Saturday, September 29, 2012

Like Your Weather?

Seriously, it's not a trick question: do you like your weather?

I'm talking to all you I-did-it-all-myself Republicans out there, the ones who think they got no help from the government just because they haven't ever needed (or conveniently forgot that they had) a government-backed business loan, or to go on welfare: do you like your weather?

Is it well-behaved where you live and run your business? The days are sunny, the nights rain politely and on schedule. No droughts requiring either irrigation or crop insurance? No floods requiring FEMA, followed by the Army Corps of Engineers to help prevent the next one from causing so much damage? No unseasonal snow storms upsetting traffic so you can't ship to meet your on-time demands? No heavy snow loads caving in your warehouse roofs? No icy roads sending your trucks jackknifing all over the place? No hail storms to ruin crops and roofs and shatter windows? No heavy straight line winds? No tornadoes? How about hurricaines?

So if your weather isn't always polite and cooperative, don't you at least want to know about it ahead of time so you can make plans?

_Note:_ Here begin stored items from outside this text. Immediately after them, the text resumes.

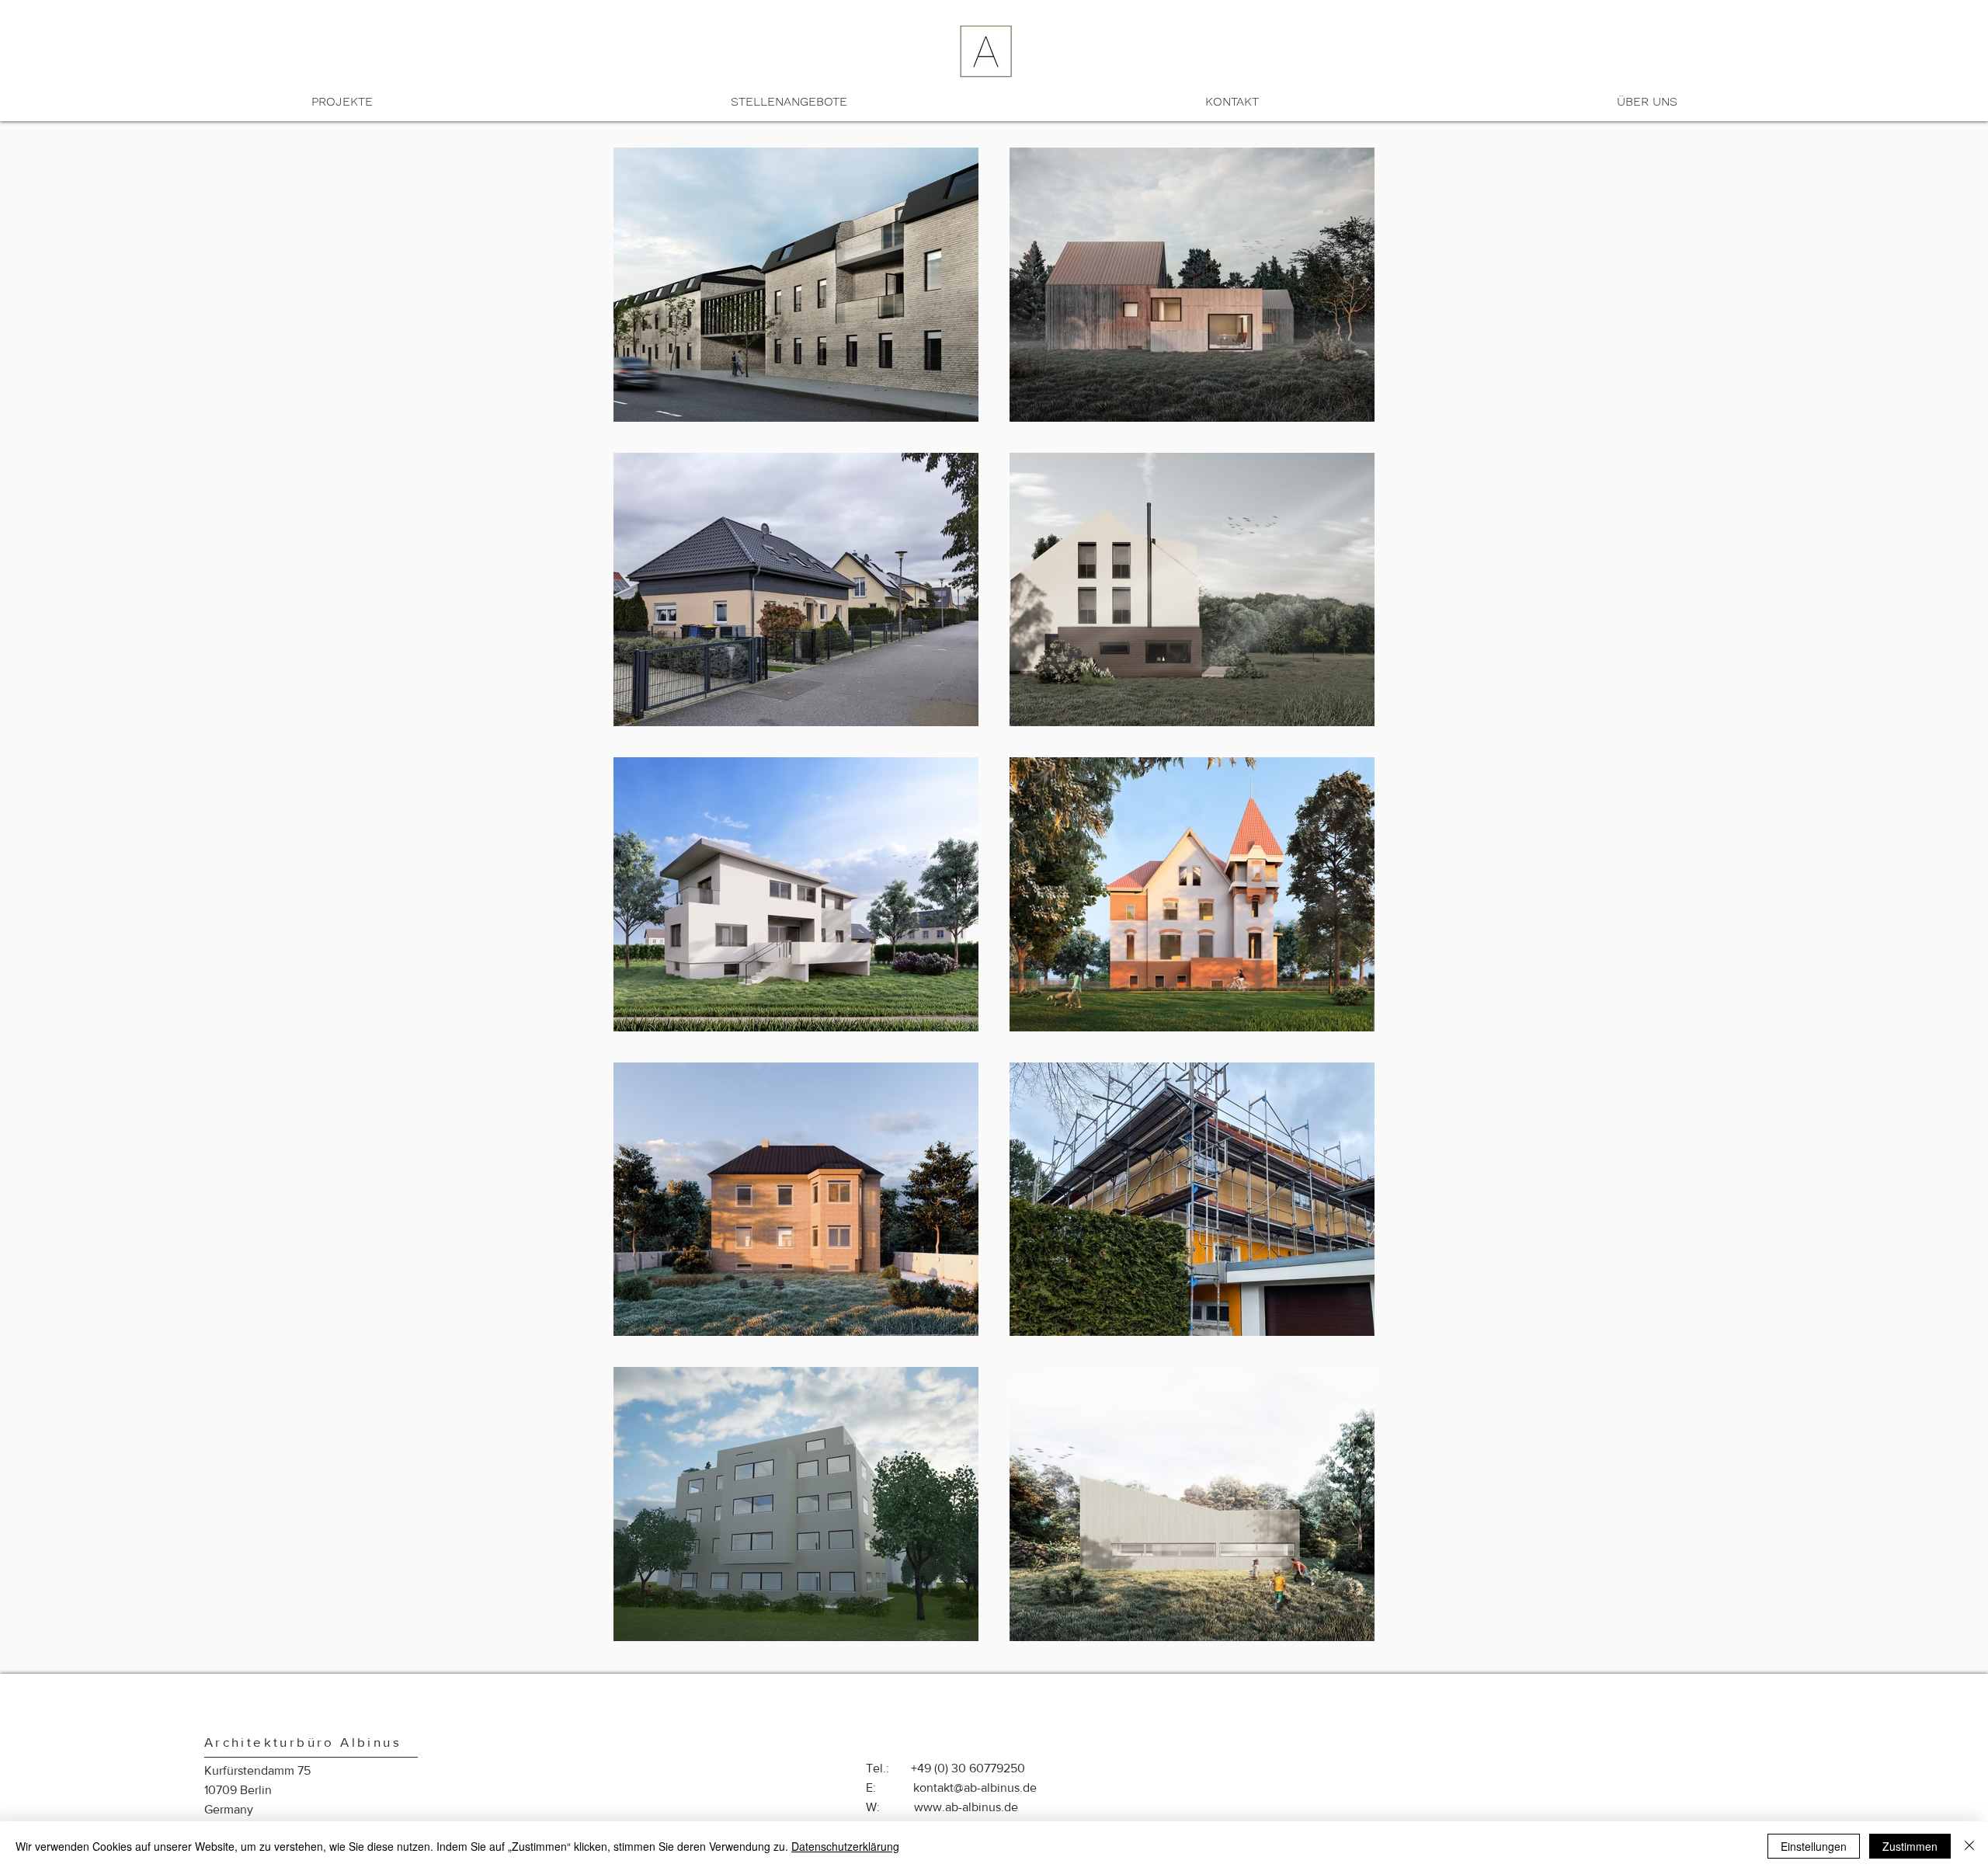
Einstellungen (1814, 1846)
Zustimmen (1910, 1846)
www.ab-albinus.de (966, 1807)
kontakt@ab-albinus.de (975, 1787)
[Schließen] (1969, 1846)
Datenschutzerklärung (845, 1846)
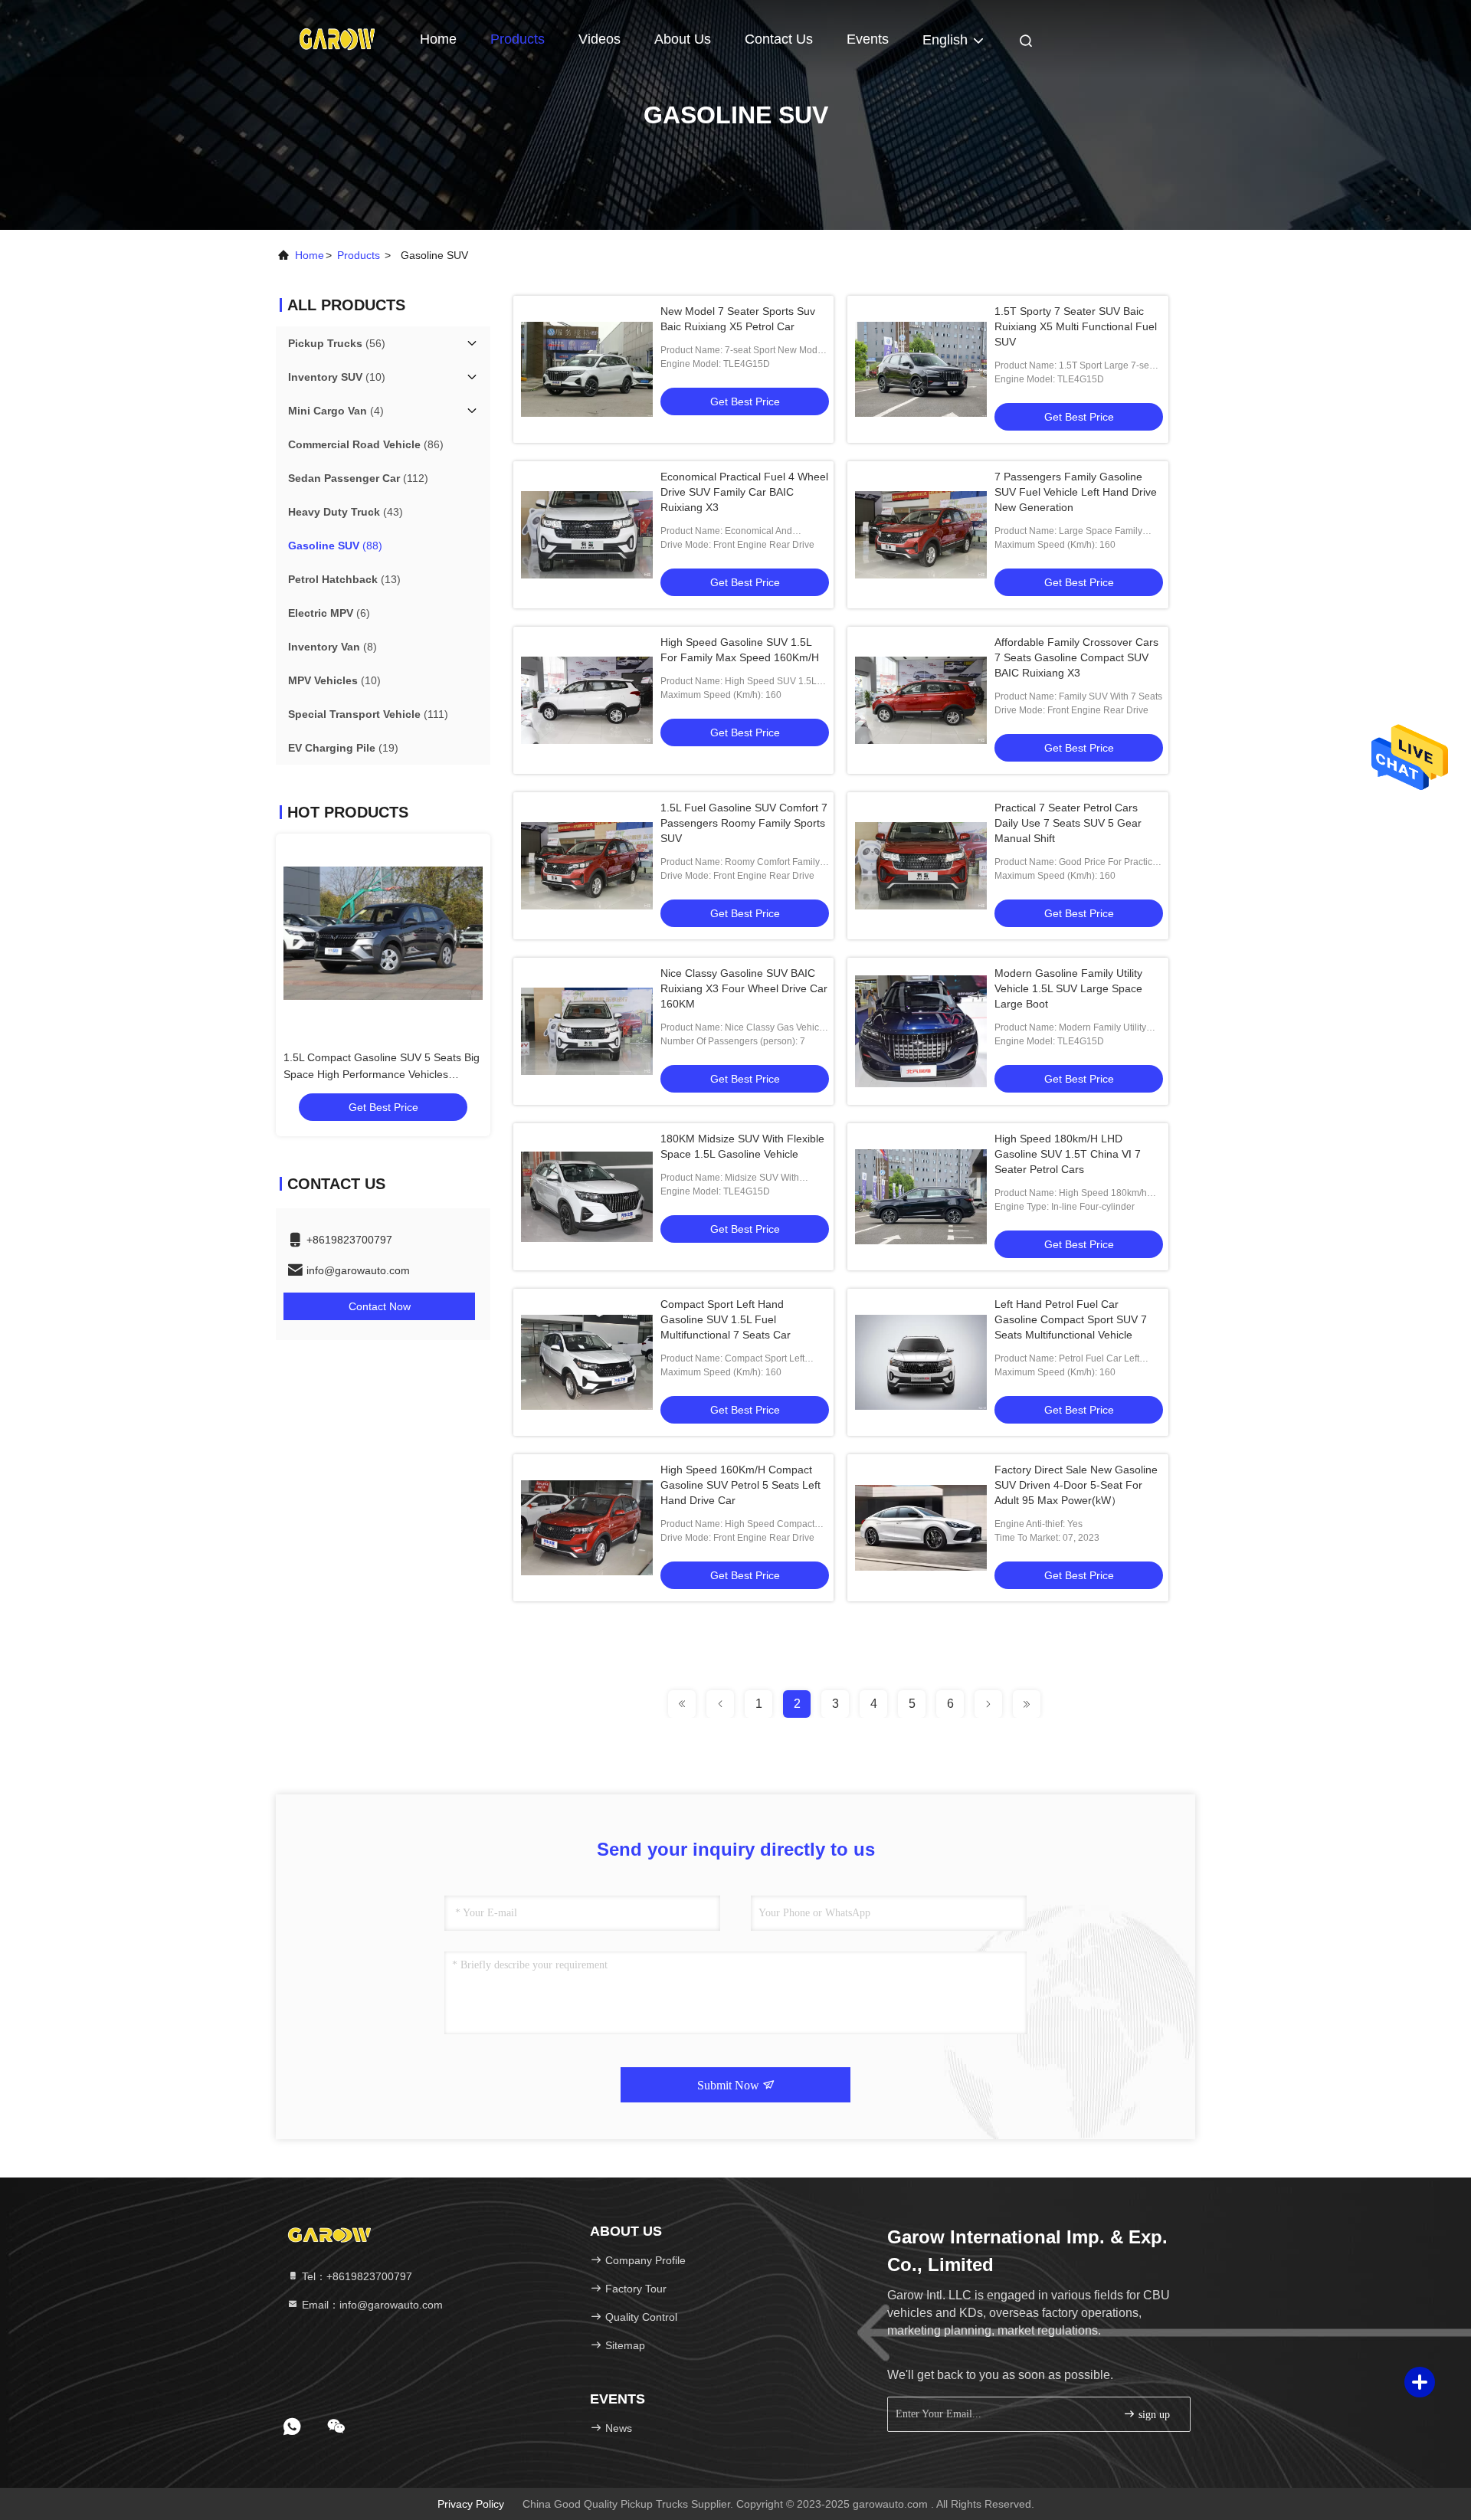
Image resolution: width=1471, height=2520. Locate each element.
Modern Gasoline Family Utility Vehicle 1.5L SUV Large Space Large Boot (1068, 988)
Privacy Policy (470, 2504)
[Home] (337, 38)
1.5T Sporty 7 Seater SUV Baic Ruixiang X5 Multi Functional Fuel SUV (1075, 326)
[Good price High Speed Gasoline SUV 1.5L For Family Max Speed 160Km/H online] (587, 700)
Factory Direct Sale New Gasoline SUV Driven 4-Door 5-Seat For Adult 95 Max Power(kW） (1076, 1484)
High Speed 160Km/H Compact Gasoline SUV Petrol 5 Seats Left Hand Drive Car (740, 1484)
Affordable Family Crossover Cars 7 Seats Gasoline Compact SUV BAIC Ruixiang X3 (1076, 657)
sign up (1152, 2414)
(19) (343, 748)
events (868, 39)
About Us (682, 39)
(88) (335, 545)
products (358, 255)
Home (438, 39)
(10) (336, 377)
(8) (332, 647)
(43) (345, 512)
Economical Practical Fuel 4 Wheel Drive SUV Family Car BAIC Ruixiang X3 (744, 491)
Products (517, 39)
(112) (358, 478)
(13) (344, 579)
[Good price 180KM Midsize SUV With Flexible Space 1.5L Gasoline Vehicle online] (587, 1197)
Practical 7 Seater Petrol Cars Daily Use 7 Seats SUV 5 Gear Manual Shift (1068, 822)
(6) (329, 613)
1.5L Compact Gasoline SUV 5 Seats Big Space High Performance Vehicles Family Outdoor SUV (311, 1074)
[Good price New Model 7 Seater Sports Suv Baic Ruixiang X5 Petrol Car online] (587, 369)
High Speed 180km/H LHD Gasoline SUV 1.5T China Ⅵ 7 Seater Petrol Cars (1067, 1153)
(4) (336, 411)
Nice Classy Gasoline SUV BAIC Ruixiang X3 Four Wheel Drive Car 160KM (743, 988)
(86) (366, 444)
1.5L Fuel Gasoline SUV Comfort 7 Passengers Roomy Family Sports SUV (743, 822)
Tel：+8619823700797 (355, 2276)
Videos (599, 39)
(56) (336, 343)
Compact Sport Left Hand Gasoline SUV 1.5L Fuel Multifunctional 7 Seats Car (725, 1319)
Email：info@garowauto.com (371, 2305)
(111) (368, 714)
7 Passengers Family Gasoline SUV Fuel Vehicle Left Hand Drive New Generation (1075, 491)
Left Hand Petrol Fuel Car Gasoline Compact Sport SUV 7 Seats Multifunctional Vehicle (1070, 1319)
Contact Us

Ever heard of GOES 13? It's job is supposed to be to help you know about the weather ahead of time. It's one of NOAA's  weather satellites. Or was. A few days ago reports were that it had crashed. Now they're talking about technical problems. So it's still up there, in geosynchronous orbit over the Atlantic and the east coast. You know, an area that tends to have a lot of major weather events that affect the country. But we're not getting the data from it. And there's no plan to send a mission up and fix it. There's this little thing called a budget that just doesn't have any extra room in it because cutting is all the rage these days, because, hey, government is useless, right? And there's another little issue about a thing called space shuttles that we've outsourced to the Russians because space is expensive and - again - useless, right?

So if they can fix GOES 13 at all, it'll have to be from the ground.

Good luck with that.

And hey, I'm sure there will never be another hurricane heading in from the Atlantic and turning up along the east coast, so no worries, mate.

For the immediate future, GOES 14 can be moved into position if they can't fix 13. At least there's one in reserve. But we're not sending any more up. Not in the budget. And they do fail. They will all eventually slow down and crash. And then what? We can't make and send more up on a moment's notice because somebody finally decided there was need.

Buy hey, Mr. I-did-it-all-myself, you did this yourself before too, right? And you can do it all again, right? Because it doesn't take the collective to put up a weather satellite, it takes individual initiative. You go right ahead and start planning your next weather satellite, because if government isn't going to be able to do it, and/or shouldn't by your philosophy, somebody needs to.

Surely you didn't think we're going to outsource that to the Chinese?